(Beginning of Data for the task)
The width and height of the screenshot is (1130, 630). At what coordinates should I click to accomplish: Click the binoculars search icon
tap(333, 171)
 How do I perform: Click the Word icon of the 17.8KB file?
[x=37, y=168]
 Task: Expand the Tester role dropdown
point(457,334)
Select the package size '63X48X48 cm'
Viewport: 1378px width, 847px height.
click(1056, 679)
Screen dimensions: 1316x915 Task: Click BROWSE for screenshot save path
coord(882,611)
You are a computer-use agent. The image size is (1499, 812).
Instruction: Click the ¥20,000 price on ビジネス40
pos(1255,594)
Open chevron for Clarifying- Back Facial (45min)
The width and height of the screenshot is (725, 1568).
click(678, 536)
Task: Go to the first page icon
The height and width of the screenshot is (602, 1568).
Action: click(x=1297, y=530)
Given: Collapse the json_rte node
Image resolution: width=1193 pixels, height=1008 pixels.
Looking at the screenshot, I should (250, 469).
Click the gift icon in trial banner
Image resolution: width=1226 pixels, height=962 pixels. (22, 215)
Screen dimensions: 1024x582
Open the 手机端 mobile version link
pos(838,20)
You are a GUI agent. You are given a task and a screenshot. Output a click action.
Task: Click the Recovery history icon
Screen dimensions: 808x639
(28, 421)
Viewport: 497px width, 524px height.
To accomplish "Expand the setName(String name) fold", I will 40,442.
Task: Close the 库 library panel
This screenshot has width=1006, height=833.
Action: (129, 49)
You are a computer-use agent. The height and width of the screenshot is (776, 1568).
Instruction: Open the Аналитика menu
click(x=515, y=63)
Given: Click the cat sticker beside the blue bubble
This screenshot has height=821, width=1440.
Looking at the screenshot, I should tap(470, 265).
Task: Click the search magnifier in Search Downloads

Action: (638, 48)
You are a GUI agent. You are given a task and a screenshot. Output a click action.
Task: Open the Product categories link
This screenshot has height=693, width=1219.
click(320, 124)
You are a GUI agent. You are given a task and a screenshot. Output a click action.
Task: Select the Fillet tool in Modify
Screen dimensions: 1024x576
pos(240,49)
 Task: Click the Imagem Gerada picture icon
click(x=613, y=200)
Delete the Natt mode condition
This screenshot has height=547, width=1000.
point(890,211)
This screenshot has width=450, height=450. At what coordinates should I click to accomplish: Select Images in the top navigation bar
(End of Data for the task)
Retype, exactly and only, the lines running from the one with "Task: Click the Imagem Gerada picture icon" through the final line of the listing above.

[Response for this exercise]
 Task: Click the Imagem Gerada picture icon
click(x=613, y=200)
Delete the Natt mode condition
This screenshot has height=547, width=1000.
point(890,211)
This screenshot has width=450, height=450. At what coordinates should I click to accomplish: Select Images in the top navigation bar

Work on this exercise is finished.